Note that the plot doesn't show a minimum at the expected location because the KL divergence is only computed for a subset of the range $[0, \infty)$.

Now we try to optimize the surrogate using pytorch.

We want to optimize the ELBO:
\begin{align}
\mathcal{L}_{\theta} &= E_{z\sim q_{\theta}(z)} \left[\log \frac{p(\mathcal{D},z)}{q_{\theta}(z)} \right]
\end{align}

Which means that we need to compute $\nabla_{\theta}\mathcal{L}_{\theta}$. This is difficult because the expectation is with respect to the distribution which is a function of $\theta$. We then apply the reparameterization trick. Let $q_{\theta}(z) = g_{\theta}(x, t)$, where $t\sim\epsilon$ is a fixed noise distribution. Then $E_{z\sim q_{\theta}}[f(z)] = E_{t \sim \epsilon}[f(g_{\theta}(x, t))]$. This expectation can be estimated by drawing samples from $\epsilon$ and computing the sample mean of $f(g_{\theta}(x, t))$.


In [None]:
# Now we try to train find the parameter through optimization

class VariationalModel(torch.nn.Module):
    def __init__(self):
        super(VariationalModel, self).__init__()

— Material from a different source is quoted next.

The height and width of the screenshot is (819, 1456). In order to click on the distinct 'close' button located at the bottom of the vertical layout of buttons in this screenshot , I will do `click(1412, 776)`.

        self.param = torch.nn.Parameter(data=torch.tensor([1.0]))
        self.sampling_dist = torch.distributions.Exponential(1.0)
        self.prior = torch.distributions.Exponential(1.0)

    def elbo(self, data):
        sampled_z = self.sampling_dist.sample()
        # Reparameterization trick for exponential distributions
        reparametrized_z = sampled_z / self.param

        # compute the probability of the data
        # p(D, z) = p(z) * prod(p(x_i, z) for x_i in data)
        log_p_z = self.prior.log_prob(reparametrized_z)
        obs = torch.distributions.Normal(reparametrized_z, 1.0)
        log_data_given_z = torch.sum(obs.log_prob(data))

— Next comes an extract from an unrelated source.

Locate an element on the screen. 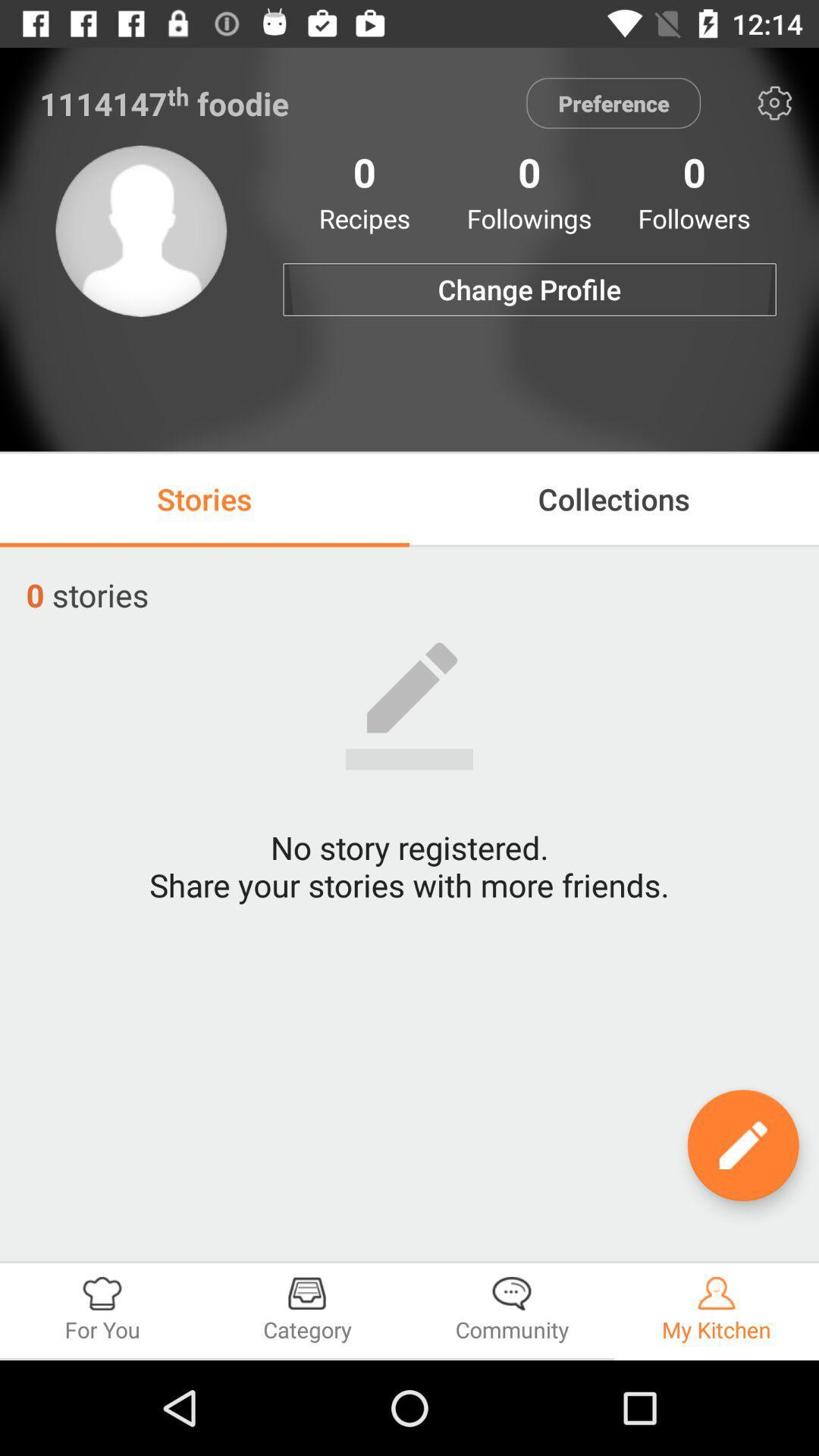 Image resolution: width=819 pixels, height=1456 pixels. settings is located at coordinates (774, 102).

        log_model = torch.distributions.Exponential(self.param).log_prob(reparametrized_z)
        return log_p_z + log_data_given_z - log_model
        

In [None]:
model = VariationalModel()
model.train()
opt = torch.optim.SGD(model.parameters(), lr=1e-5)

for i in range(40000):
    opt.zero_grad()

    loss = -model.elbo(sampled_x)
    loss.backward()
    if i % 1000 == 0:
        print(i, loss.detach(), model.param.data)
    opt.step()    


This is really close to the optimal value we found above!